I couldn't resist paying a visit to nearby Shenstone on the way back. This is becoming something of a birding mecca for me and I have never come away from there without seeing something of interest. As expected, I saw Corn Bunting, Yellowhammer, Common Whitethroat, many Wheatear, Linnet, Lapwing, Song Thrush, Sparrowhawk and a pair of Grey Partridge. However, as I made my way up Heath Lane, I heard my first Cuckoo of the year. I wheeled around and spotted a bird flying away from me in the distance. Luckily I was able to get the scope up in time to confirm that it was the Cuckoo that I had just heard [year tick 172!].

I had a go for the local Little Owl as I neared home, but failed to spot it on this occasion. Thanks to Gordon Greaves at Upton Warren for identifying the Mediterranean Gull and giving me a bit of gen regarding the Lesser Whitethroat.

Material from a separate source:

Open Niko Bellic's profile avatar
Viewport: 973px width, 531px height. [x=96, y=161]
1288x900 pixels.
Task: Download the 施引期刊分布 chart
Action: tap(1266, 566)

I'm off to Brandon Marsh and Draycote Water today, so with some luck there may be a few more additions to the life and year list today.

The Mistle Epistle

I have a feeling that one of the eggs may have hatched. There was a lot of unsavoury activity around the nest this morning when a couple of Jackdaws showed a little too much interest in proceedings. The Mistle Thrush managed to fend them off eventually, but with an army of at least 30 Jackdaws in the area, I wonder how long they can survive this kind of sustained attack.

It is a little upsetting to watch, but I don't feel I can intervene. Ultimately, nature has to run its course. I will try to have a look in the nest later today to work out exactly what is going on.

Thursday, April 24, 2008

Unleashed In The East

I'm back from a family holiday where we spent four nights in Suffolk and three in Norfolk. Whilst this wasn't really a birding holiday as such, there were trips to Minsmere, Titchwell and Holkham, plus a few early morning excursions with my Dad to a few local sites of interest. I won't be doing an exhaustive blog entry, just a summary of all the sightings.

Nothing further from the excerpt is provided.